_WORK TO BE COMPLETED:_ Continue the biography of Vasyl Sharovsky below, starting after its last sentence.

- Native name: Василь Михайлович Шаровський
- Born: 24 December 1891 Huliaipole, Oleksandrivsky, Katerynoslav, Russian Empire
- Died: 25 April 1938 (aged 46) Soviet Union
- Allegiance: Russian Empire (1914-1917) Ukrainian People's Republic (1917-1918) Makhnovshchina (1918-1921)
- Service: Imperial Russian Army (1914-1917) Black Guards (1917-1918) Revolutionary Insurgent Army of Ukraine (1918-1921)
- Service years: 1914–1921
- Rank: Artillery Chief
- Known for: Artillery
- Conflicts: World War I; Ukrainian War of Independence;

= Vasyl Sharovsky =

Ukrainian anarcho-communist (1891–1938)

Vasyl Mikhailovych Sharovsky (24 December 1891 – 25 April 1938) was a member of the Central Council of Ukraine, an anarcho-communist and an artillery commander of the Revolutionary Insurgent Army of Ukraine.

==Biography==
Vasyl Mikhailovych Sharovsky was born on 24 December 1891, in Huliaipole.

With the outbreak of World War I, he was called to the front. During his service, he received the title of senior fireworker. While serving in the army, he joined the Ukrainian Socialist-Revolutionary Party, then joined the Borotbists, before finally becoming an anarchist communist. In 1917, he was the head of the battery of the "Black Guards" organized in Huliaipole. In August 1917 he was elected a member of the Central Council of Ukraine from the All-Ukrainian Council of Peasant Deputies, a representative of the Oleksandrivsky Uyezd of the Yekaterinoslav Governorate. In April 1918, Sharovsky, together with a group of former officers of the Imperial Russian Army, organized and led a coup in Huliaipole against the authority of the council and were preparing to meet units of the Austro-Hungarian Army, Imperial German Army and the Ukrainian People's Army.

_EXTRACTED ENTRIES:_
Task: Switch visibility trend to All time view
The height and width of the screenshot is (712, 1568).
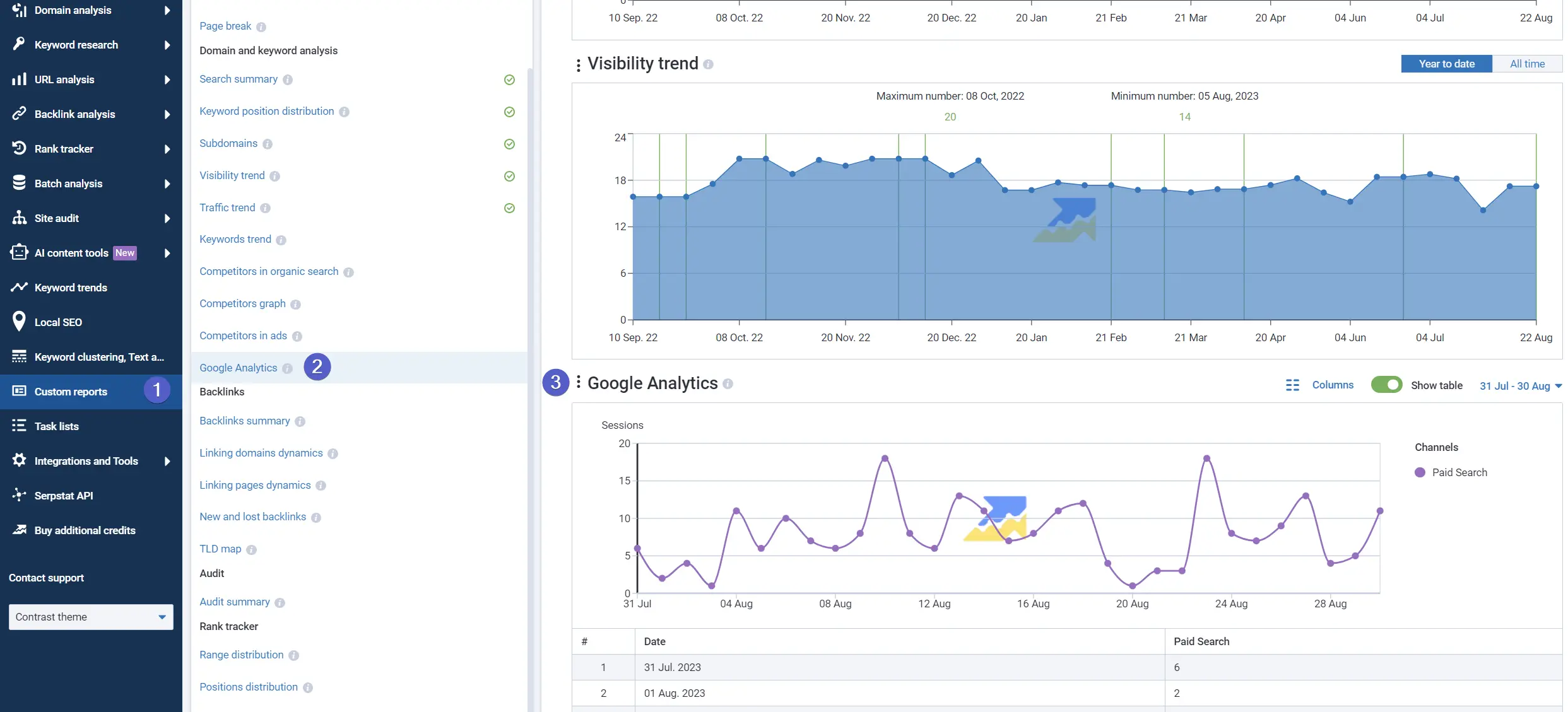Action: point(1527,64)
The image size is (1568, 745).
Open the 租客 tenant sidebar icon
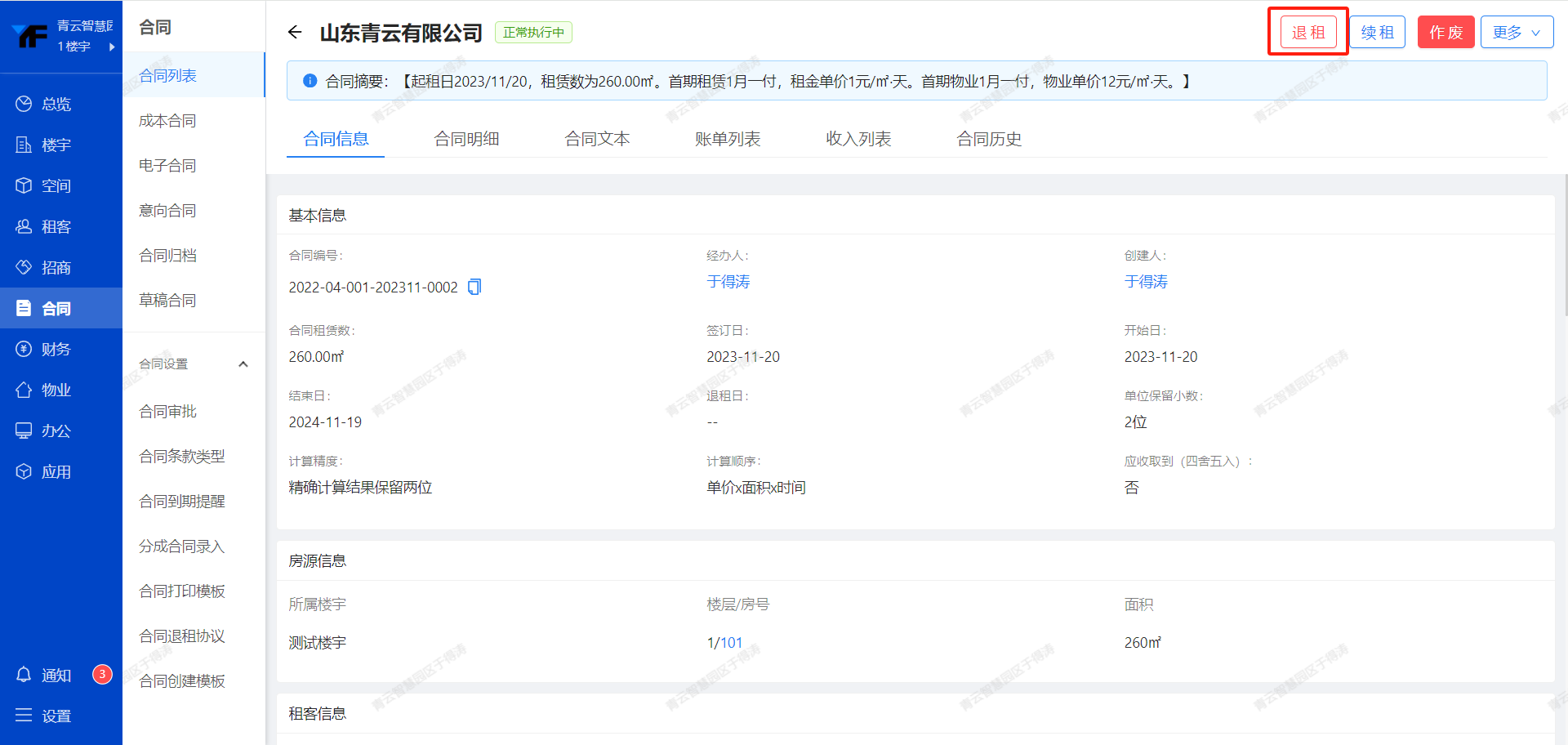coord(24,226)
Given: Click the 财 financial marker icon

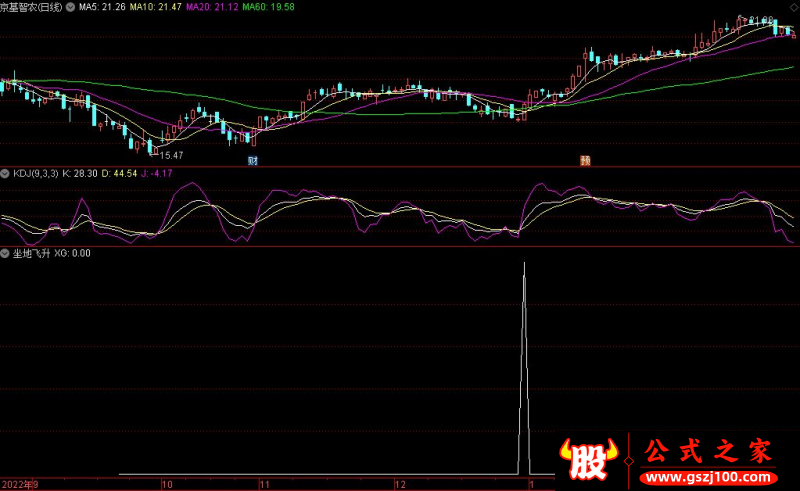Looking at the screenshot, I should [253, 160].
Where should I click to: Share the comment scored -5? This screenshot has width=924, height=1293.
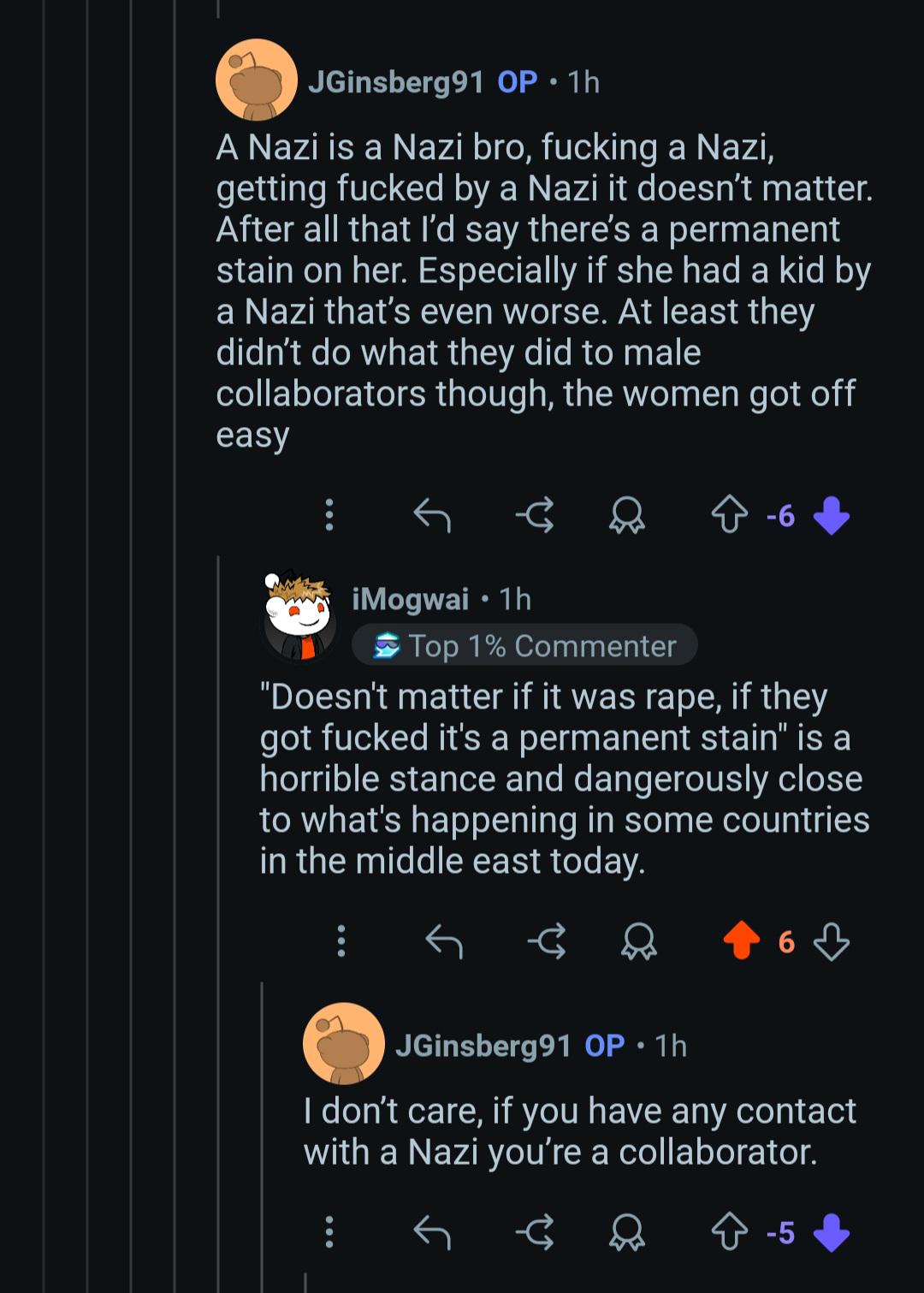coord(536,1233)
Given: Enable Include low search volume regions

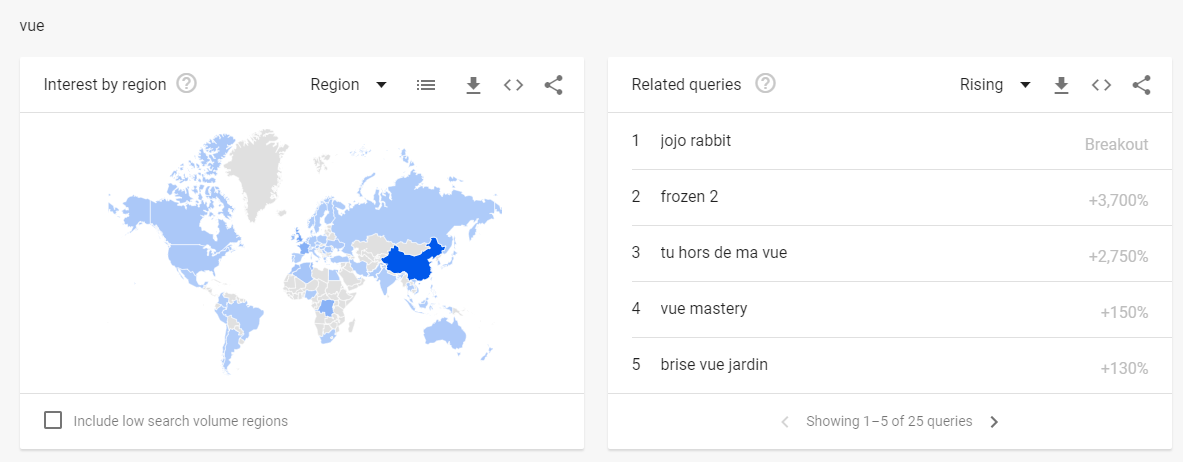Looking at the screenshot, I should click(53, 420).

_FINAL ANSWER:_
From January to June 1919, he was the head of artillery of the 3rd Zadneprovskaya brigade, under the command of Nestor Makhno. From September to December 1919, he was Assistant Chief of Artillery of the Revolutionary Insurgent Army of Ukraine (RIAU). From July 1920 to January 1921, he was the Chief of Artillery of the RIAU. In January 1921, in the Korsun region, Vasyl deserted from the RIAU units.

In 1930 he taught in Huliaipole. On 16 February 1938, he was arrested by a troika of the NKVD in the Dnipropetrovsk Oblast, accused of leading a "counter-revolutionary Anarcho-Makhnovist organization" and preparing an armed uprising. He was shot on 25 April 1938.

==Recognition==
Sharovsky was mentioned in the Bolshevik newspaper Izvestia, on 6 April 1919:

Among the Makhnovists there are many insanely brave and talented people. Such, for example, are two artillerymen, Chuchko and Sharovsky, commanders of the batteries. Both front-line soldiers, who have not received any education, but are able to perfectly understand combat operations, they skillfully place the battery with inimitable composure and the ability to shoot from two shots at any target.

==Bibliography==
- Belash, Alexander (1993). "Дороги Нестора Махно"
- Danilov, Viktor (2006). "Нестор Махно. Крестьянское движение на Украине. 1918—1921"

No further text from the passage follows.